NASA oferuje silnik z promu kosmicznego... za darmo!
Mało co sprawia taką satysfakcję, jak zbudowanie czegoś własnego od podstaw. Jednak obojętnie jaki by nie był to gadżet, to i tak nie mógłby się on równać z promem kosmicznym własnej roboty. Pomysł może nieco szalony, ale można zrobić jedną rzecz w kierunku jego realizacji. Wystarczy zgłosić się po silnik, który NASA oferuje... za darmo!
19.01.2010 | aktual.: 14.03.2022 08:46
Mało co sprawia taką satysfakcję, jak zbudowanie czegoś własnego od podstaw. Jednak obojętnie jaki by nie był to gadżet, to i tak nie mógłby się on równać z promem kosmicznym własnej roboty. Pomysł może nieco szalony, ale można zrobić jedną rzecz w kierunku jego realizacji. Wystarczy zgłosić się po silnik, który NASA oferuje... za darmo!
Od razu uprzedzam, że nie jest to żaden żart. Już w grudniu 2008 roku, agencja wystawiła na sprzedaż silnik w cenie 400 i 800 tysięcy dolarów. Niestety, nie spotkały się one ze zbyt wielkim zainteresowaniem, więc teraz można je zdobyć za tzw. friko.
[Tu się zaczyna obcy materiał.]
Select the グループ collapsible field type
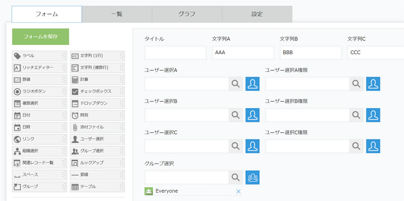Screen dimensions: 404x201 tap(39, 187)
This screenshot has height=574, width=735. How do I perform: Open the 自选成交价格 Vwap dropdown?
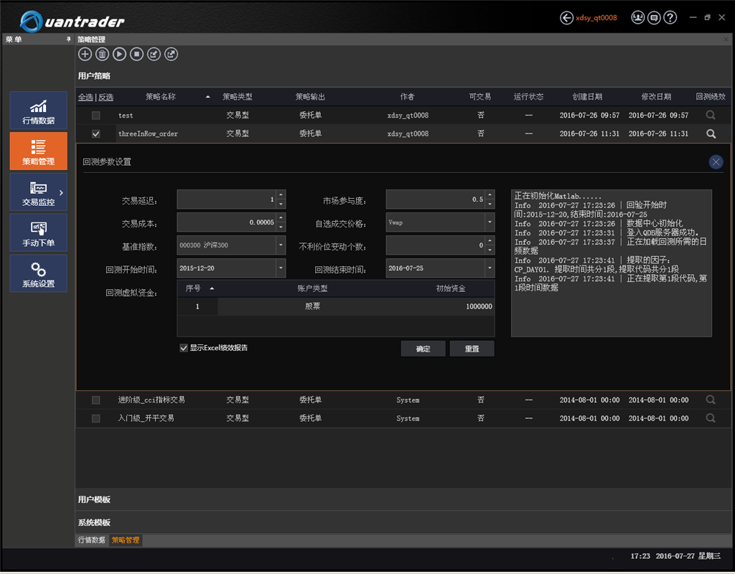[490, 222]
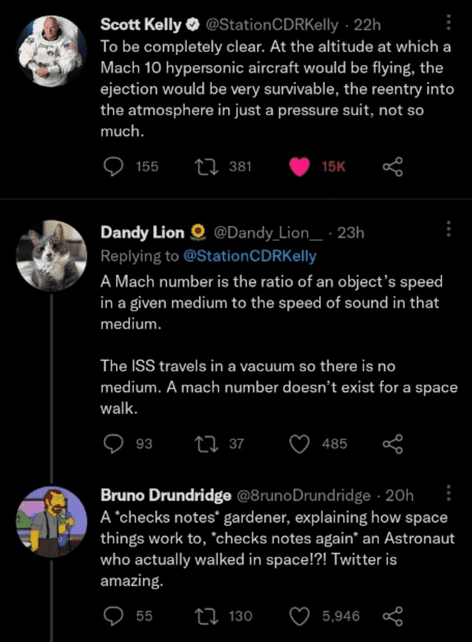Reply to Bruno Drundridge's tweet

(114, 616)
Pochodzą one z promów, które służył w latach siedemdziesiątych poprzedniego wieku. Trzeba tylko zapewnić sobie transport i załadunek.
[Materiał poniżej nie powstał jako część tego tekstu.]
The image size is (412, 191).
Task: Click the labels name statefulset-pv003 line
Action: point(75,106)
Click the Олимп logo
Jeśli jednak sam silnik to dla Was za mało i przy okazji śpicie na pieniądzach, to w cenie 28,8 milionów zielonych możecie nabyć cały pojazd kosmiczny. On także był już oferowany w grudniu 2008 roku, ale wtedy NASA żądała za niego 40 milionów. Podobnie, jak w przypadku silników, zainteresowanie nie było zbyt duże i stąd taka obniżka. Różnica jest jedynie taka, że transport jest już wliczony w cenę. Uprzedzam jednak, że prom zostanie dostarczony do nabywcy dopiero w drugiej połowie 2011 roku.
Potencjalni kupcy mają czas na składanie ofert do 19. lutego. Robimy małą zrzutę na prom kosmiczny z logo Gadżetomanii?